Annemasse, Genf, Évian, St. Gingolph: Wer vor 150 Jahren den Lac Léman, den größten See Europas, entlang seiner französischen Südseite bereisen wollte, konnte dies bequem mit einer häufig verkehrenden Eisenbahn tun. Die 75 Kilometer lange Strecke zwischen Aus- und Eintritt des Rhôneflusses war das erste Teilstück der "ligne du Tonkin", einer geplanten Eisenbahnverbindung von Paris bis an den Golf von Tonkin in der damaligen französischen Provinz Indochina, dem heutigen Vietnam.

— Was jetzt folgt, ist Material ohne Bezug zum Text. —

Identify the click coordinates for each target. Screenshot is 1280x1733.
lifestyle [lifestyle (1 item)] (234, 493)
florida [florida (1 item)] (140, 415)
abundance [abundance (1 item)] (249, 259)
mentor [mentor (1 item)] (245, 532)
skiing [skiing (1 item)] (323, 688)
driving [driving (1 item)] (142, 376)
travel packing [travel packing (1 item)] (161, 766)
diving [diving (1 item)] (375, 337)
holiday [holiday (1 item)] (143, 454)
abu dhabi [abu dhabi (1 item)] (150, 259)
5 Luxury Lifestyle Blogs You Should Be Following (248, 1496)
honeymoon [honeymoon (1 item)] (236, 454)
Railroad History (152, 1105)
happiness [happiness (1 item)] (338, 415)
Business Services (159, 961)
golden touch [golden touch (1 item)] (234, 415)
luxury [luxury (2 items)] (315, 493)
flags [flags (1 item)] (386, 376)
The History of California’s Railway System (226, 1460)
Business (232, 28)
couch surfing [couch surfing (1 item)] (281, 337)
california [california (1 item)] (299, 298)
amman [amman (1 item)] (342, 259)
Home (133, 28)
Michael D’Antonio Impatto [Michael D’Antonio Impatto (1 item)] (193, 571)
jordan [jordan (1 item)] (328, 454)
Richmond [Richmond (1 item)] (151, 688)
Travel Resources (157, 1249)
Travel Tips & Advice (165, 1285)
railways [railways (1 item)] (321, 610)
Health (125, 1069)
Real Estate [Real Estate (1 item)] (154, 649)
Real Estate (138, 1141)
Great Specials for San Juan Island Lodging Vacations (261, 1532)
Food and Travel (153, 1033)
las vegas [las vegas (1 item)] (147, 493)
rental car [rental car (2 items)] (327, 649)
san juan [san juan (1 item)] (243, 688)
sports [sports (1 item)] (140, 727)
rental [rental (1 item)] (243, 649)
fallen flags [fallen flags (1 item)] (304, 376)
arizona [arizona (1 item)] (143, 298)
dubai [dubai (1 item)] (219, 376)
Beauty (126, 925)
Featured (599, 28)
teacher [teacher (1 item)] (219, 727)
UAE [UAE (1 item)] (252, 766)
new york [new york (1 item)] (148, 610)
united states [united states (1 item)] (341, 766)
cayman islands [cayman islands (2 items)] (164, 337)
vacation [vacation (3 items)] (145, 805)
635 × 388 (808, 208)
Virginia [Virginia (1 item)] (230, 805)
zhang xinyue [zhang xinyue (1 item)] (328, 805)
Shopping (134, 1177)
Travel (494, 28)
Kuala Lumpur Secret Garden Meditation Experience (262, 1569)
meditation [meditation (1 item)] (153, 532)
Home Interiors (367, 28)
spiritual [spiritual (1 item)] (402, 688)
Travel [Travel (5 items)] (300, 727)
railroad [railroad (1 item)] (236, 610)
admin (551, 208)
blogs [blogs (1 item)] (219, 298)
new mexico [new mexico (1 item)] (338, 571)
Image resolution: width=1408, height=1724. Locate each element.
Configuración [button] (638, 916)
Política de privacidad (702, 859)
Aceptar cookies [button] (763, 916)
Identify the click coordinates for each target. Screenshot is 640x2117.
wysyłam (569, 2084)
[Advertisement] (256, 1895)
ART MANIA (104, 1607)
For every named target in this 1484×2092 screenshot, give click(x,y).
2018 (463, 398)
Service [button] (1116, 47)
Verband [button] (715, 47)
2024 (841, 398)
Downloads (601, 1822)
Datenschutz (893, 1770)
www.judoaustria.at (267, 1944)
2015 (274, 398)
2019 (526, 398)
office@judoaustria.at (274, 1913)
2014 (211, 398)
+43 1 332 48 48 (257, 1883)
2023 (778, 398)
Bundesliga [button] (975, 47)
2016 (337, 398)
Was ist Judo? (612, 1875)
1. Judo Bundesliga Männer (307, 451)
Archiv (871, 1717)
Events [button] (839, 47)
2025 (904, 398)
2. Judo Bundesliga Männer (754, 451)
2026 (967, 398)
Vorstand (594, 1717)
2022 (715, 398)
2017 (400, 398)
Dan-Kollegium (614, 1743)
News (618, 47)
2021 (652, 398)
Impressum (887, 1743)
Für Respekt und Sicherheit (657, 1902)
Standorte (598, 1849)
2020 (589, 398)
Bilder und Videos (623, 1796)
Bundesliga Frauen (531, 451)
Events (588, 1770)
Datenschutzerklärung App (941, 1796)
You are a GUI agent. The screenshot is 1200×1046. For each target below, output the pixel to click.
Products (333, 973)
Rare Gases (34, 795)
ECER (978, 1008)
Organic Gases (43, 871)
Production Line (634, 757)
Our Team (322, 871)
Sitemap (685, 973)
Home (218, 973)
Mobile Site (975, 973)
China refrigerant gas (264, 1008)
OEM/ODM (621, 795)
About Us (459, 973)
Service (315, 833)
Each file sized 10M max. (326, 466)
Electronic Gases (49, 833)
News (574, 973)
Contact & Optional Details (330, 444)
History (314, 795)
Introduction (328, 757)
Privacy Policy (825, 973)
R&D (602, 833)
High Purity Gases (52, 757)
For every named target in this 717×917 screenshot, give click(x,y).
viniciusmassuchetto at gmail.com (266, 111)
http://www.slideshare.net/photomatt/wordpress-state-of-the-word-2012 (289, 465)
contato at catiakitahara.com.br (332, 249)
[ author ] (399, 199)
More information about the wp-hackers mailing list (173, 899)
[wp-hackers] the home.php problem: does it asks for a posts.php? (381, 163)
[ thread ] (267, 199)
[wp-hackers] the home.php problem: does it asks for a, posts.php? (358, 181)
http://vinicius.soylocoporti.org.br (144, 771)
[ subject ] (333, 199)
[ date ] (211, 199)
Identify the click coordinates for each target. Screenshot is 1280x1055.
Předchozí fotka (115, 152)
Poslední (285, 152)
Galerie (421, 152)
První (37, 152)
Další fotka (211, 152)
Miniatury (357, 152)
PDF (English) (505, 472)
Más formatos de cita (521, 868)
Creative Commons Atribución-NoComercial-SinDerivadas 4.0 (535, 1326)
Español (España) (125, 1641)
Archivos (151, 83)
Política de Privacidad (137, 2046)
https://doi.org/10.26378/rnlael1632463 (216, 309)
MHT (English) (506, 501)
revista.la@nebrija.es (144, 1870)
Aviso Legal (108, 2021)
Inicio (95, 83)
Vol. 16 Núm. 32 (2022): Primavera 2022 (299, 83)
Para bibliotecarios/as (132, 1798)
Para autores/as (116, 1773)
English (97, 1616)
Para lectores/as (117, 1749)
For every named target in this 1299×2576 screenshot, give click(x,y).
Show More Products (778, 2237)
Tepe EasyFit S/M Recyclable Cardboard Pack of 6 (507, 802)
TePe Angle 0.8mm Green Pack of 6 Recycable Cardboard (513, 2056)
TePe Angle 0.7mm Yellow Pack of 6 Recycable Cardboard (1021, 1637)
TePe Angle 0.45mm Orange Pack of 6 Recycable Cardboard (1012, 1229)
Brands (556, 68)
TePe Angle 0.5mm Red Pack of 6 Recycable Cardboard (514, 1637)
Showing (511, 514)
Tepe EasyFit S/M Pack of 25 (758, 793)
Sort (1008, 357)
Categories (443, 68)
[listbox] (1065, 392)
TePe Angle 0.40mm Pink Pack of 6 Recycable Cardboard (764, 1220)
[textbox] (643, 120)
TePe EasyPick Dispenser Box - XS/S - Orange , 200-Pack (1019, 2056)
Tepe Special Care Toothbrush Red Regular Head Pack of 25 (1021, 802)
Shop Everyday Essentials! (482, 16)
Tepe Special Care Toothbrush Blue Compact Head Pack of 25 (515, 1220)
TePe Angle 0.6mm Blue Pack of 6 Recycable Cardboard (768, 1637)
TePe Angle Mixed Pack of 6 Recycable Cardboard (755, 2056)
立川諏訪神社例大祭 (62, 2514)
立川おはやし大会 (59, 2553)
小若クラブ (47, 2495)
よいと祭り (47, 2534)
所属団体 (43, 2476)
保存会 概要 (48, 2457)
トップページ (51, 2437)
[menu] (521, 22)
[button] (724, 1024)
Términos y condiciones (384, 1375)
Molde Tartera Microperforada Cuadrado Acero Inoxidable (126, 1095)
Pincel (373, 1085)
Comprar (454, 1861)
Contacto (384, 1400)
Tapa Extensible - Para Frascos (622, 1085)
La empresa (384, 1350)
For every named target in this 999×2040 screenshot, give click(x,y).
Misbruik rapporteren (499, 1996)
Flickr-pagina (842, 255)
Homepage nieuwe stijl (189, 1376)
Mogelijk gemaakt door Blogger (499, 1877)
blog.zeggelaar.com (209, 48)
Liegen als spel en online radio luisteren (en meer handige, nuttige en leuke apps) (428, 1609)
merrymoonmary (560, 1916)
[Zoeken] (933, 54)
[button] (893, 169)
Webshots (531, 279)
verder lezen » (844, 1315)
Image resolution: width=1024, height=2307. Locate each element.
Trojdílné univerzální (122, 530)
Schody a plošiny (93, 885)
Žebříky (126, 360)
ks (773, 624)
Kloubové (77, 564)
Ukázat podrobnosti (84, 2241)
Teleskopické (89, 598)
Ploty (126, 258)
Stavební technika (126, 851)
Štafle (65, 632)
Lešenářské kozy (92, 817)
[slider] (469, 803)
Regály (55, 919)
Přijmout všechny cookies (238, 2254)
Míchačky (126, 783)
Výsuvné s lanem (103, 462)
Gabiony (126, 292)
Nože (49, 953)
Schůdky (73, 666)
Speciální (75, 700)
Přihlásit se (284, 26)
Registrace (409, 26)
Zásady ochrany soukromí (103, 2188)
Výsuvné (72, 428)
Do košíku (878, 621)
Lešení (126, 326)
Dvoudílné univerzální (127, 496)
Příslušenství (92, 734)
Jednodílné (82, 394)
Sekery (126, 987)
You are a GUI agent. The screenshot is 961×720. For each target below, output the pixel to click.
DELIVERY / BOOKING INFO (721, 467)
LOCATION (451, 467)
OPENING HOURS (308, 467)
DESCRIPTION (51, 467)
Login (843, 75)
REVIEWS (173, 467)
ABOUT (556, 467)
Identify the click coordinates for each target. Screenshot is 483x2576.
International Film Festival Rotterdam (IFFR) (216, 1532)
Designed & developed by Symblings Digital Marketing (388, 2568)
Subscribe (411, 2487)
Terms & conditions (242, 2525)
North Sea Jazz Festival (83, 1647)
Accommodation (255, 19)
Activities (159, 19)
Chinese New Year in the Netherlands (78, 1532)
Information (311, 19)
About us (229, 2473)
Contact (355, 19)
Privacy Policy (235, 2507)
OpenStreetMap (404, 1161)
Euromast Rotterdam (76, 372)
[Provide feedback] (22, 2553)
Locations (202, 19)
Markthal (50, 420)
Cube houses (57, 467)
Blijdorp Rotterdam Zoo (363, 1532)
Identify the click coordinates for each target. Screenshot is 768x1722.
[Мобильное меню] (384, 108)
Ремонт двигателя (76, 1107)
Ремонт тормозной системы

Diese kühnen Träume einer transkontinentalen ökologischen Mobilität wurden leider nie verwirklicht. Und auch die erste Teilstrecke der "ligne du Tonkin" ist schon längst nicht mehr in Betrieb. Bereits 1938 stellte die französische SNCF den Personenverkehr ein. Seit 16 Jahren fahren auch keine Güterzüge mehr. Stattdessen verstopfen heute endlose Auto- und Lastwagenkolonnen die Straße entlang dem südlichen Genfer Seeufer und verpesten die Umwelt.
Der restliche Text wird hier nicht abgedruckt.